“Not finished.”
His deep voice resonated all throughout my bones, even echoing in my ears. But the silly boy should never have let go. The moment he did, I had one last burst of energy, lurching from the bed to the other side.
I did admire a man with full agility. Once again, I was shoved against the wall with only a few seconds of lapse. This time, he drove his shaft deep inside. The switch in the angle was perfection. I wrapped my legs tightly around him, loving every second of his roughness just as I’d done the entire time.
When I dug my nails into his shoulders, he grinned wider. His eyes held so much depth that even in the dim lighting, I was mesmerized and more turned on than before. If I was catching a glimpse into his soul, I had a feeling he would shut it down once he realized I was.
The savage fucking continued, every picture on the wall jarred. I heard a slight woof from my furry baby, her usual response to unwanted noise when she was sleeping.
As the seconds turned into minutes, I became more and more shocked from his tenacity and stamina. If only this delicious moment could last. With every stroke, every brutal push deep inside, our connection deepened.
Physically.
There was nothing more and I saw that in his eyes as well.

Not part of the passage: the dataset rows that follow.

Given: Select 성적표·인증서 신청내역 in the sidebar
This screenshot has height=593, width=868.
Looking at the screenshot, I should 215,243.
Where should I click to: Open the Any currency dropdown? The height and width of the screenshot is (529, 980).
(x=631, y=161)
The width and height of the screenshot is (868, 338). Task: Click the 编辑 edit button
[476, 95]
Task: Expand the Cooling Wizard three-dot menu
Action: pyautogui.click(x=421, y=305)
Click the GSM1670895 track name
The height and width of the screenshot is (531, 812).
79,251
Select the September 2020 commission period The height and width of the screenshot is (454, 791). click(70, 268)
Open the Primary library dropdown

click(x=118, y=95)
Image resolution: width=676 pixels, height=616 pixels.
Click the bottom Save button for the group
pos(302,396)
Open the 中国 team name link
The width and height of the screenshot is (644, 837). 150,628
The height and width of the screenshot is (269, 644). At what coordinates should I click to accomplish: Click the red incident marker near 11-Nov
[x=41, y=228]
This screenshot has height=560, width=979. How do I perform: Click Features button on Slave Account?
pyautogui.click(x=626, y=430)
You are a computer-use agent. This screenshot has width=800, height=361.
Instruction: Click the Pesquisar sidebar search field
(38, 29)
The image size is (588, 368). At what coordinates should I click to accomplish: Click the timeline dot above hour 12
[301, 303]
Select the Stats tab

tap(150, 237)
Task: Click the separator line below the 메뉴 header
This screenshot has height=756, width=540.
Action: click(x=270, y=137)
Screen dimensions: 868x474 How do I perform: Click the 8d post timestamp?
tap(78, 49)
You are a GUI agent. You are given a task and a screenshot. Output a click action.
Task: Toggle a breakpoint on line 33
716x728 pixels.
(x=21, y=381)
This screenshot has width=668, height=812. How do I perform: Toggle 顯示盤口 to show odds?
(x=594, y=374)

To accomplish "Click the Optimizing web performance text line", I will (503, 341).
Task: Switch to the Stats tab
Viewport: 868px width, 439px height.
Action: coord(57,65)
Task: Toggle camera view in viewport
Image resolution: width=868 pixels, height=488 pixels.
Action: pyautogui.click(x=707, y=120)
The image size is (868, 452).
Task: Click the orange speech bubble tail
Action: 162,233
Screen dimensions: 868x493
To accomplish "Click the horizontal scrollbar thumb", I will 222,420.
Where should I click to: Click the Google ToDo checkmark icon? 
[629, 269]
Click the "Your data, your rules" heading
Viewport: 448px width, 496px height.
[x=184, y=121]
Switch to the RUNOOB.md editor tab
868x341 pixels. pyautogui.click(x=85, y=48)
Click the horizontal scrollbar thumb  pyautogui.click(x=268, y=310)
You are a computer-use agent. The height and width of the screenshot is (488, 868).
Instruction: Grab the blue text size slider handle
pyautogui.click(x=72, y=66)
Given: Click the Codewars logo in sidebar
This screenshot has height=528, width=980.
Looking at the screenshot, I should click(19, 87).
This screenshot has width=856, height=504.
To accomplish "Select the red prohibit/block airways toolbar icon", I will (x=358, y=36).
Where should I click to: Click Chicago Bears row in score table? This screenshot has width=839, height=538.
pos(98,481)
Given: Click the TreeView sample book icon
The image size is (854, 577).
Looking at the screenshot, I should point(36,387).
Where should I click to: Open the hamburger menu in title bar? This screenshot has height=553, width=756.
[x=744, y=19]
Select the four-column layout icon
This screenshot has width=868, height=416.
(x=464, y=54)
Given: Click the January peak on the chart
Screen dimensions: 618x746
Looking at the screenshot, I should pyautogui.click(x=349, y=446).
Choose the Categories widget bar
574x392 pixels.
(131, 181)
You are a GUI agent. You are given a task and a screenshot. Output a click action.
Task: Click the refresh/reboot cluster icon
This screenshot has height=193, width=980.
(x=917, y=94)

At least he knew better than to think this meant anything but what it was.
We were on the same page.
In the next few seconds of our time spent together and of this incredible stormy night, we remained electrified. The vibrations were powerful and unwavering, both of us breathing in a labored manner.
I sensed he was tensing, his entire body stiffening.
Mine was shooting straight into pure ecstasy, but I managed to squeeze my pussy muscles at the right time.
He issued a series of growls that would make Pepper proud, but after that, I barely paid any attention to the fact he had finally erupted deep inside my aching pussy. I was in pure nirvana myself, another climax raging through my entire system.
Now I was thankful I’d stopped at the little dump where I’d found a precious gem.
Allowing me to shut down the rest of my life.
CHAPTER 5
Shephard
I glanced at the diver’s watch I always wore, grimacing at the time. It was late, but I couldn’t blame the drive as the rain had stopped sometime in the middle of the night.
Idling at the end of the rocky driveway wasn’t my style like everything else that had occurred over the last twenty-four hours. I’d fucked a stranger. Well, that had been my style, but not for a long time. I’d climbed into bed with her, but had left maybe thirty minutes later. We weren’t involved in some wayward love affair. We’d just had sex.
Damn good sex. I could give it that, but I hadn’t learned her name and she hadn’t asked mine. That was the way I liked it.
But sitting at the base of the long driveway irked the piss out of me. I needed and wanted to get this mandatory family meeting over with so I could return to my life.
Such as it was.
With no idea of the next turn in the imaginary road I was taking, I’d been sitting in my tiny apartment fuming at the way my entire life had gone. Odd jobs here and there. I had enough in my bank accounts I didn’t need to work for the rest of my life. I’d debated purchasing a boat and sailing the world. That way I could be very much alone. I was such a sad sack of shit. Sighing, I let go of the brake, heading up the driveway.
The Fox family was a strange bunch. I’d come to admit I blamed my father for our lack of closeness. He’d been a tough man to grow up with, his expectations often harsh and unobtainable. The three kids had turned out exactly the way he’d wanted.
Walking, talking carbon copies of himself. His military career had been stellar, accolades coming out of the ass. But he’d never accepted civilian life meant letting your guard down. He’d also parlayed his weaponry skills into taking security jobs, protecting various celebrities and politicians.
That’s all I’d been allowed to know. Now he never talked about his past. When I’d been little, he’d been absent for weeks, even months at a time. Our mother was a freaking saint. Somehow, we’d ended our city folk life, my parents moving us across the country to the mountains. I’d hated every minute of it, at least at first.
Years later, my parents had sold their ranch for a pittance after the bank had almost foreclosed. Somehow, and my brothers and I had never been allowed to ask questions, they’d managed not only to purchase a very nice large A-frame mountain cabin, but also the resort almost eight years before. I hadn’t been interested in hearing the stories about the needed renovations and I certainly hadn’t asked how they’d managed to get the money.
I could only assume with my father’s suave personality that he’d managed to convince investors to go in with him. From what I’d heard from Jagger on the terse phone call we’d had in that length of time, they’d done damn well turning the resort into a destination spot.
It had supposedly boosted the town’s revenue, spirits, and the number of tourists who came every year. That was the extent of my knowledge. Today, I didn’t care more than I had then. And I certainly wasn’t in the mood to see my two brothers. We simply didn’t get along. There was no fancy way of putting it.